THE war in Iraq has entered its second week and by all accounts it is not going to be short and easy.
The US, with its overwhelming firepower, has miscalculated the will and resolve of the Iraqis to fight and are still waiting for the heroes' welcome by the masses that were to have risen up against the Saddam Hussein regime.
The mass destruction of Baghdad, a city steeped in history, with bombs and cruise missiles is not winning the US friends around the world.
It has hurt the people it is trying to “liberate.” The deaths of innocent civilians will make the Iraqis hate Americans more and the reconstruction reconciliation after the war will be a harder task.
While the war is playing out some 5,000 miles away, Muslims living in the US are worried about a possible backlash.
After the Sept 11, 2001, terrorist attacks, life has changed for Muslims, especially those coming from the Middle-East, Pakistan, Bangladesh, India and Indonesia. Even non-Muslims like Sikhs are affected.
Detentions, deportations and special registration requirements have created fear among immigrant communities.
On March 19, the New York Immigration Coalition, an NGO, wrote to Mayor Michael Bloomberg over its concern for the safety of immigrants who fear they may become victims of hate crimes because of the war in Iraq.
The organisation’s executive director Margie McHugh said victims of hate crimes may not report such incidents because they fear the police will report them to immigration officials.
She said that in March the federal government announced a domestic war contingency plan enlisting the participation of joint terrorism task forces, including state and local police, to investigate thousands of Iraqi and other immigrants.
She claimed that broad-based enforcement sweeps were part of the plan.
“This plan has dramatically increased immigrant New Yorkers’ fear of interacting with the police, since it appears that the police will be actively involved in implementing these measures,” she wrote the mayor.
An imam in New York recently advised Muslims to take extra precautions.
“You could be targets of hate crimes once the body bags start returning home in bigger numbers,” he said.
But there are those who do not share his view.
“I don’t think so. Americans know that they are the ones going to war. No one is attacking them so I don’t expect them to attack Muslims,” said Sheikh Fadhel Al-Sahlani, the imam of the Imam Al-Khoei Islamic Center in Jamaica, New York.
Sheikh Fadhel, a Shia Muslim from Basra, Iraq’s second biggest city, while expressing sadness for the suffering resulting from the war, felt it had to be done.
“It’s like a sick person who has to undergo an operation.

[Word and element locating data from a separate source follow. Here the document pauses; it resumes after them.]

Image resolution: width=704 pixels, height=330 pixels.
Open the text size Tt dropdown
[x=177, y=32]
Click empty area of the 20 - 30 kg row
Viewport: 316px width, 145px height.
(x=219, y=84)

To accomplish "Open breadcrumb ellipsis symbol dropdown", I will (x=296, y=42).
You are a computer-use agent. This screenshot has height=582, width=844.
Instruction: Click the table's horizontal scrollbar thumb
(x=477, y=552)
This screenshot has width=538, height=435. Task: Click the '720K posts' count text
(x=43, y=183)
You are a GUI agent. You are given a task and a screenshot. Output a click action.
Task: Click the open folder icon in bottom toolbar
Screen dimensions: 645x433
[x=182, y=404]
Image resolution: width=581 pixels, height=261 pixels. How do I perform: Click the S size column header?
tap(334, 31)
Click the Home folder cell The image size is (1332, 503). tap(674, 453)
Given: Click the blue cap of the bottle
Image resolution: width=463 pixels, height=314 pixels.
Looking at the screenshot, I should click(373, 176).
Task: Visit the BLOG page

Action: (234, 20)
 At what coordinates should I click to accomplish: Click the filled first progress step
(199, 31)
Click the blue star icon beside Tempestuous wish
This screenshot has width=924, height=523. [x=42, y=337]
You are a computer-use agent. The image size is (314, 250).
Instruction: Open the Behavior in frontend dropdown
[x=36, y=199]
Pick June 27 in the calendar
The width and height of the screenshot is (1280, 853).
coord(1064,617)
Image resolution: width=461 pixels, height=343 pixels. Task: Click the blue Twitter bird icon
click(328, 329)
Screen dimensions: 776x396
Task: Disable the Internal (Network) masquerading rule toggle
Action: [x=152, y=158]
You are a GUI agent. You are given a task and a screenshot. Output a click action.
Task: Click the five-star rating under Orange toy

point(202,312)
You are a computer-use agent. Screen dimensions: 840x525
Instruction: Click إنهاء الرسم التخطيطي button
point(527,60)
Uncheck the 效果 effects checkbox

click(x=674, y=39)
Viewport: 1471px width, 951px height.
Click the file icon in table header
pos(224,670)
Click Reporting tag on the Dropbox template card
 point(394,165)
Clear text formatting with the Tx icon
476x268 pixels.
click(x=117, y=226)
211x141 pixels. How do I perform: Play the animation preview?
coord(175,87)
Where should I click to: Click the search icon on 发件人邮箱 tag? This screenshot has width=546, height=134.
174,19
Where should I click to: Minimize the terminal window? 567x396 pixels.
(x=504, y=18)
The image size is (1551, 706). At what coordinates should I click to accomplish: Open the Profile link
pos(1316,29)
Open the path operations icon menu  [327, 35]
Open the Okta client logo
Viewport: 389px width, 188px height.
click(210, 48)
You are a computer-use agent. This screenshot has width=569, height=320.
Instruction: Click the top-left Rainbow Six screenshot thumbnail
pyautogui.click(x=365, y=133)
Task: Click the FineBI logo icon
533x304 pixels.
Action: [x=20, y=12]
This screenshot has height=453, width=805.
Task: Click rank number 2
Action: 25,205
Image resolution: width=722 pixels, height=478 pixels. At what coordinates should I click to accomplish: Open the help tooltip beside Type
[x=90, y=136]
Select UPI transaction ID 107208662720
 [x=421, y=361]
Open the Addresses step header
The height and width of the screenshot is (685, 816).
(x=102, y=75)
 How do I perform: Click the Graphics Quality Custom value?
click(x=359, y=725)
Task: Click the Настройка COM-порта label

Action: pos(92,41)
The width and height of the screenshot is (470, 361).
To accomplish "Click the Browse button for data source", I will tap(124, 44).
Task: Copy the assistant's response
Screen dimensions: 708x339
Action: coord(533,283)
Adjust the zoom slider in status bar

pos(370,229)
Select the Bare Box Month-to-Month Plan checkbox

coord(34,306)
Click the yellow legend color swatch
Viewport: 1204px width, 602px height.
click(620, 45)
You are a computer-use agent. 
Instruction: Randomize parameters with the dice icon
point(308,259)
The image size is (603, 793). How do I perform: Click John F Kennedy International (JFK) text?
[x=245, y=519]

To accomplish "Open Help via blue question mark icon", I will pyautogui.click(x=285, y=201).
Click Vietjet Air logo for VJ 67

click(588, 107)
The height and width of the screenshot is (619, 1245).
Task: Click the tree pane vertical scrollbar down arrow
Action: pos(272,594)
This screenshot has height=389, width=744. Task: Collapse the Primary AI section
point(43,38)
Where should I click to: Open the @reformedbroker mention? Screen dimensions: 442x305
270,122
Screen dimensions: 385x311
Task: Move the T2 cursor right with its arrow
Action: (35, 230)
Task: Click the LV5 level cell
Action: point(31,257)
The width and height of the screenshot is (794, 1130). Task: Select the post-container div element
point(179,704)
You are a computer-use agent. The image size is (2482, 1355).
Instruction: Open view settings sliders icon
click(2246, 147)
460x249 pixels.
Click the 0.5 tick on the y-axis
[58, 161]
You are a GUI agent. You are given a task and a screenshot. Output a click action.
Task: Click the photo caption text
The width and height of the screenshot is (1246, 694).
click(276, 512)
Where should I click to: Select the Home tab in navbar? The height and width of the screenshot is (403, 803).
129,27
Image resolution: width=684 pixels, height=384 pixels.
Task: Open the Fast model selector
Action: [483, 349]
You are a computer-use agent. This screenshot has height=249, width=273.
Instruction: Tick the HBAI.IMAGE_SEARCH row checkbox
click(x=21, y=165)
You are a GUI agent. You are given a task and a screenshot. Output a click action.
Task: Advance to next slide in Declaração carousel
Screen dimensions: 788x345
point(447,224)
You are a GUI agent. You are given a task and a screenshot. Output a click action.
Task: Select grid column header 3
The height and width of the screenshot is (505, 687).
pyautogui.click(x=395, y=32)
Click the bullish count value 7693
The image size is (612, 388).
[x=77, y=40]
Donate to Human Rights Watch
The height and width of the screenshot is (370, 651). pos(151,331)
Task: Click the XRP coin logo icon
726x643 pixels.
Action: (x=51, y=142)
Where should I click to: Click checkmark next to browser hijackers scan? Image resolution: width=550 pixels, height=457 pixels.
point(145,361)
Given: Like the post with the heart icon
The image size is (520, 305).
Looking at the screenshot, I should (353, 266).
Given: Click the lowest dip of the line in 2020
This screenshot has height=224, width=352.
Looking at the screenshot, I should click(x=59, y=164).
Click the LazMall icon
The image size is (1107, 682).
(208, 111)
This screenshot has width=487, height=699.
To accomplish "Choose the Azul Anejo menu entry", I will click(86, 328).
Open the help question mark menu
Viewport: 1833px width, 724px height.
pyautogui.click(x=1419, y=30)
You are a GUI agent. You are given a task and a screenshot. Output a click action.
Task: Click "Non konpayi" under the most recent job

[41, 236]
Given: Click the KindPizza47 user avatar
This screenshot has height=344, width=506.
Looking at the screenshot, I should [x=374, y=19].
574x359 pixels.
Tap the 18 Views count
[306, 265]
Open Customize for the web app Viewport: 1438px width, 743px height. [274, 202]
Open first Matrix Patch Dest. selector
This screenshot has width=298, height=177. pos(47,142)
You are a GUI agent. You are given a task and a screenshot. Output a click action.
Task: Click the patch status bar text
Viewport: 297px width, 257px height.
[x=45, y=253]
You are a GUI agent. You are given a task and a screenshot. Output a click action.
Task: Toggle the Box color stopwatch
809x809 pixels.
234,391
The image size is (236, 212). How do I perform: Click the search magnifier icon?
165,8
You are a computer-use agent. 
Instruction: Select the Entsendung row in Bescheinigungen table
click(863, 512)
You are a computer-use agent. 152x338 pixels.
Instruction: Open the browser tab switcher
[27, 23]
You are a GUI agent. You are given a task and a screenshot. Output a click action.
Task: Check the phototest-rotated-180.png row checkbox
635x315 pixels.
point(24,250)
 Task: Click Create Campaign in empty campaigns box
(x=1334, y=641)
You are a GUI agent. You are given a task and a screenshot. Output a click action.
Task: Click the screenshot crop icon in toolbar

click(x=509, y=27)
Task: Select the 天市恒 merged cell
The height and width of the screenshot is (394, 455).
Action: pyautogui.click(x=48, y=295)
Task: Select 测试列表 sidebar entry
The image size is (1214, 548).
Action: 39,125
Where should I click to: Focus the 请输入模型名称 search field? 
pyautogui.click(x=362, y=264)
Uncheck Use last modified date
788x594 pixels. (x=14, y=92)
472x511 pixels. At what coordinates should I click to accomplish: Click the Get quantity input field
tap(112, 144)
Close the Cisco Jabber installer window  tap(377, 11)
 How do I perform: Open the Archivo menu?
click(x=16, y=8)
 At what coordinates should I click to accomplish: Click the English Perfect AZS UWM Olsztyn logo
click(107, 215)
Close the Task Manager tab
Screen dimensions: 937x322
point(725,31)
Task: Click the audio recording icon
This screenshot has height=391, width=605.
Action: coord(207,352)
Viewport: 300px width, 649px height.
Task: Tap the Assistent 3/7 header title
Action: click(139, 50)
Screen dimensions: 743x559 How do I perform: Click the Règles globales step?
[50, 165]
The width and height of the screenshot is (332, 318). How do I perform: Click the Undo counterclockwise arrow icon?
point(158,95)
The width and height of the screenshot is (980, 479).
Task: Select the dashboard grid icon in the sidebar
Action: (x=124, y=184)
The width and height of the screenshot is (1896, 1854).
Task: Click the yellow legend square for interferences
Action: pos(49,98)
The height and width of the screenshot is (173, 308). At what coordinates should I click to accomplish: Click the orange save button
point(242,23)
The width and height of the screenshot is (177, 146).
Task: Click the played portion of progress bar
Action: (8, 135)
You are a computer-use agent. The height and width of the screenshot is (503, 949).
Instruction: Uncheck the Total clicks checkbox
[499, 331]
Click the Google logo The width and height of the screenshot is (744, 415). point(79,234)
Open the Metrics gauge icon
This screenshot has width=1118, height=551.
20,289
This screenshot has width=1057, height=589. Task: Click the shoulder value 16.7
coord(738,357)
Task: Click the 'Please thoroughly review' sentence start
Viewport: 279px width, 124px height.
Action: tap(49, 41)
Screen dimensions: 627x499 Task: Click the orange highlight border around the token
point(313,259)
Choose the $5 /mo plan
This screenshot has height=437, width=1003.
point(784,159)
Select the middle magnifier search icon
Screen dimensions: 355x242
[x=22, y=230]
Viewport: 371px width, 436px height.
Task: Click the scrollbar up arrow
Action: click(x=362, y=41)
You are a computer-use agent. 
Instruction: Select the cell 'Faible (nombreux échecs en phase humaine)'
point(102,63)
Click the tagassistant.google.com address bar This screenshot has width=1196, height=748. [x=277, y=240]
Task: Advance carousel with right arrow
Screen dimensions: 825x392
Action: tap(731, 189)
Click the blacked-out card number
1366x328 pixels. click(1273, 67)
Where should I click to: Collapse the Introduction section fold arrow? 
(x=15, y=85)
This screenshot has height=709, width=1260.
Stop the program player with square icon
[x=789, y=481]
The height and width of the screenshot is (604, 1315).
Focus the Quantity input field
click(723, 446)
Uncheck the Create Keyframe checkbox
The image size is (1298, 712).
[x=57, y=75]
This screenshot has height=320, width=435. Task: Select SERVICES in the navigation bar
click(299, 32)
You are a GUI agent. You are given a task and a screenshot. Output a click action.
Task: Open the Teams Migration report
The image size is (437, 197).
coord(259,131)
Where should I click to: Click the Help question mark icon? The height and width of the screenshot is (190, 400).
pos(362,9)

We may not like to do it but we have to.
“If Saddam was concerned for the people, he should have left the country,” said Sheikh Fadhel, who has lived in the US for 14 years and is the director/minister of religion and vice-president of the Imam Al-Khoei Foundation.
He claimed that most of the Iraqi refugees who came to the US in the early 90s shared his view.
Office administrator Shaaina Remtulla is also confident there would be no attacks against Muslims in New York because “it is so cosmopolitan, nearly everyone is an immigrant.”
Since the orange high alert was issued, armed police personnel have been stationed outside places of worship like mosques, churches and synagogues while enforcement agencies like the FBI are making extra efforts to reach out to Muslims.
Mayor Bloomberg underscored this point when he and a group of officials from City Hall were present during Friday prayers at the Imam Al-Khoei Islamic Center.
(Last Sunday, he attended service at an African-American church in Harlem.)
His visit was to assure Muslims that the city had taken steps to address any case of discrimination.
“Salam Mulaikum or peace be upon you for those who don't speak Arabic,” he told the congregation and a large group of journalists covering the event.
“Today, almost 40% of New Yorkers are people from other lands, including 600,000 Muslims from 20 countries, and we benefit tremendously from your hard work, talent and desire to create better lives for yourselves and your families.”
He said the city respected the rights of everyone to practise his or her faith, free of intimidation and discrimination.
“More than a 100 years before the American declaration of independence, the people of the town of Flushing in Queens took a stand for religious freedom. They sent a letter to Peter Stuyvesant, the Governor of New Amsterdam, reminding him that ‘the law of love, peace and liberty’ covered people of every faith and they specifically mentioned people who worshipped Allah.
“That was the spirit of the people of New Amsterdam in 1657 and it is the law of New York City. As long as I am mayor, that law will be enforced.
“We will not tolerate any illegal or disrespectful acts directed against Muslims, the community, businesses, mosques or any other institutions.”
He said the city’s Human Rights Committee and City Office of Immigrant Affairs were conducting a survey documenting instances of anti-Arab or anti-Islamic discrimination and the city would use the information to prevent further incidents.
The mayor’s efforts to assure the people that he will not tolerate abuse and discrimination is one thing. Whether this message filters down the line is another. At the moment, there is great distrust for law enforcement agencies.